Shape shifter: redirection of prolate phage capsid assembly by staphylococcal pathogenicity islands

A Vibrio cholerae viral satellite maximizes its spread and inhibits phage by remodeling hijacked phage coat proteins into small capsids

Phage satellites commonly remodel capsids they hijack from the phages they parasitize, but only a few mechanisms regulating the change in capsid size have been reported. Here, we investigated how a satellite from Vibrio cholerae, phage-inducible chromosomal island-like element (PLE), remodels the capsid it has been predicted to steal from the phage ICP1 (Netter et al., 2021). We identified that a PLE-encoded protein, TcaP, is both necessary and sufficient to form small capsids during ICP1 infection.
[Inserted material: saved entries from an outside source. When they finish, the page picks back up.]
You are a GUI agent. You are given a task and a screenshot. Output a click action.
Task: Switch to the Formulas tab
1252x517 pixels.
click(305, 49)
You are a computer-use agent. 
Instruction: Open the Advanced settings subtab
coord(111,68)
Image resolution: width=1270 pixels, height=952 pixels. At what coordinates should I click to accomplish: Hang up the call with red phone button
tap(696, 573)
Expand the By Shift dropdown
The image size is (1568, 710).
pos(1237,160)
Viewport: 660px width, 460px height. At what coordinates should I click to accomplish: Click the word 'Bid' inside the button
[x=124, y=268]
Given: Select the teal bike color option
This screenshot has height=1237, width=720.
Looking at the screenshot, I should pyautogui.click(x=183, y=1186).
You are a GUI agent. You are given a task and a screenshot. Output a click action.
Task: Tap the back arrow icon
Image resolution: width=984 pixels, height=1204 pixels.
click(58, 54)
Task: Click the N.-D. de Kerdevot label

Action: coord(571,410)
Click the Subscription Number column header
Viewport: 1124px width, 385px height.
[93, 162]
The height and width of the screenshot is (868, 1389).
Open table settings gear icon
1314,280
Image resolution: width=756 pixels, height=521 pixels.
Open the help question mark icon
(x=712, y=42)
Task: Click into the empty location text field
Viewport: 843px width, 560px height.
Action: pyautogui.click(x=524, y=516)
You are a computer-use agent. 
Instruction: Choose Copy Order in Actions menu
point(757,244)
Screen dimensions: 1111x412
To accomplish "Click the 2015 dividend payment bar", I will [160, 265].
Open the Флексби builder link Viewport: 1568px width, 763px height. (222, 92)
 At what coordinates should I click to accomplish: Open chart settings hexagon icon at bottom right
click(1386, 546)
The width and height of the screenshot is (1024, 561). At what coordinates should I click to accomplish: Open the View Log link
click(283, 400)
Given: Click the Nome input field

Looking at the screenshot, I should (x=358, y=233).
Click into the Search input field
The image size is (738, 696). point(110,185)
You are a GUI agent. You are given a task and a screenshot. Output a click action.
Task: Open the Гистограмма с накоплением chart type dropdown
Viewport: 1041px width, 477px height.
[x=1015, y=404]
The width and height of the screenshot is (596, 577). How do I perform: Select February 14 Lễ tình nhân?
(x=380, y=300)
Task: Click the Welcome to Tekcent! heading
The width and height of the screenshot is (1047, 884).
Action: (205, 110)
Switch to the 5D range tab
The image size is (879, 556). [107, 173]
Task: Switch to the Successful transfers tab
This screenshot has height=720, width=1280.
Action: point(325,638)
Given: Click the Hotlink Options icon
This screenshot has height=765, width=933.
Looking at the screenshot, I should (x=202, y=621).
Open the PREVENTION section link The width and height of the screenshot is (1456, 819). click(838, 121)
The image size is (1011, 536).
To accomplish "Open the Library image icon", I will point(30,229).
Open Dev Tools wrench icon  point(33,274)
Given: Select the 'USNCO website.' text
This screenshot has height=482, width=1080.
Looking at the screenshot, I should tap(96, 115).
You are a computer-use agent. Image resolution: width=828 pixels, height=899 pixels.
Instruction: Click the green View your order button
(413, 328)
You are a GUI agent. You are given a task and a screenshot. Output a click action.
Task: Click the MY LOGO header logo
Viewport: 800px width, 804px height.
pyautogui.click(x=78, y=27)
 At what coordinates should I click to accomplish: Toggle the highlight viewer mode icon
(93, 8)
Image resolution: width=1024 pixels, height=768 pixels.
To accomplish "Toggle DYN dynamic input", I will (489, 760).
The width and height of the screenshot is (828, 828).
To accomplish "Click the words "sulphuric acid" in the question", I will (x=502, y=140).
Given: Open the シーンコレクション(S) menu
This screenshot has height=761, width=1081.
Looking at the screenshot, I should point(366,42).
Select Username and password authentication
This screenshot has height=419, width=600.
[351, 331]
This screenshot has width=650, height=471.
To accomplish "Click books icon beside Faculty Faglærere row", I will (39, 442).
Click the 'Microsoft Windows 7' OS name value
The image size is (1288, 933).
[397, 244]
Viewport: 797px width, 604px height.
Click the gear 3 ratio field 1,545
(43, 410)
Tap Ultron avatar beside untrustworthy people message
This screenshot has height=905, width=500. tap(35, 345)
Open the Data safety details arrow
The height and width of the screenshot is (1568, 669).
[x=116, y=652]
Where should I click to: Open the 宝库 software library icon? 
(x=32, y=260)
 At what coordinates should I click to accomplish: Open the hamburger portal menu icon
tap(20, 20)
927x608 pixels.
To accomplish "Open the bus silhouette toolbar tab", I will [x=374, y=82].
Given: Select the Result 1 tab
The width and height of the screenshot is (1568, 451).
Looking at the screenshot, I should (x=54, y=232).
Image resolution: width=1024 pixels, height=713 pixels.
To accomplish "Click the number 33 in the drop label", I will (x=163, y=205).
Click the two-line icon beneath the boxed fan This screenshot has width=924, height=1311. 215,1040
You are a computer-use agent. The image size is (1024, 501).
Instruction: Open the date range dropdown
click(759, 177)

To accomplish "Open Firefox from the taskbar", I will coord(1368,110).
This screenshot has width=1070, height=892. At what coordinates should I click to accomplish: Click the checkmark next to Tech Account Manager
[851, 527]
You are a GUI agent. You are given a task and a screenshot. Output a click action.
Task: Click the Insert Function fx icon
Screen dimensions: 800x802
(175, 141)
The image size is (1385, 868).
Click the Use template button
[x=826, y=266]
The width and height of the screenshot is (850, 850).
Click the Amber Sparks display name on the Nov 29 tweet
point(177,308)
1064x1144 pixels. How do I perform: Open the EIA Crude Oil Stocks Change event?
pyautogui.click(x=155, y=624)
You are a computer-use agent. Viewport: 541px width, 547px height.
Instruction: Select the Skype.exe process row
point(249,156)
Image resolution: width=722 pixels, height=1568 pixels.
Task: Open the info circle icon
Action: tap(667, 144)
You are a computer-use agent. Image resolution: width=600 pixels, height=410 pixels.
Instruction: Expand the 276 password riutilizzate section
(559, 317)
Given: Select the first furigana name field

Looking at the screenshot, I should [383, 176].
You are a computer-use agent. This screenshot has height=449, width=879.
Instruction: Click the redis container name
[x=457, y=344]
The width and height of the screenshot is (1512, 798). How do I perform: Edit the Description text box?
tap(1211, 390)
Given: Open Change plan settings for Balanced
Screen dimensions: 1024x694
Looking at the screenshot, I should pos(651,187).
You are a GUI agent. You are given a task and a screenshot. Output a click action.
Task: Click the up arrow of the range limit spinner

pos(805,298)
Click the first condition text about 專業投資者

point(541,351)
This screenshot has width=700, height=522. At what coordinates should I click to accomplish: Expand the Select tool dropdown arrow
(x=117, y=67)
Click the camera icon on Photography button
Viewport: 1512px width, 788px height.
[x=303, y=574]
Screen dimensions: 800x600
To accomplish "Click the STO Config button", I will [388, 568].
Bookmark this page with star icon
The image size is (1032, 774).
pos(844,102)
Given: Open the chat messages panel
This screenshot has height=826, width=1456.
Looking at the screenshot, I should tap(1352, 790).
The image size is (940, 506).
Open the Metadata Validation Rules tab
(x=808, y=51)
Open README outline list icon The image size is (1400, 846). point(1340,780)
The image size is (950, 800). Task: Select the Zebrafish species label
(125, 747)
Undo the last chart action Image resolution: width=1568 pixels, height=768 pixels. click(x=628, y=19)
Interestingly, we found that PLE is dependent on small capsids for efficient transduction of its genome, making it the first satellite to have this requirement. ICP1 isolates that escaped TcaP-mediated remodeling acquired substitutions in the coat protein, suggesting an interaction between these two proteins. With a procapsid-like particle (PLP) assembly platform in Escherichia coli, we demonstrated that TcaP is a bona fide scaffold that regulates the assembly of small capsids. Further, we studied the structure of PLE PLPs using cryogenic electron microscopy and found that TcaP is an external scaffold that is functionally and somewhat structurally similar to the external scaffold, Sid, encoded by the unrelated satellite P4 (Kizziah et al., 2020). Finally, we showed that TcaP is largely conserved across PLEs. Together, these data support a model in which TcaP directs the assembly of small capsids comprised of ICP1 coat proteins, which inhibits the complete packaging of the ICP1 genome and permits more efficient packaging of replicated PLE genomes.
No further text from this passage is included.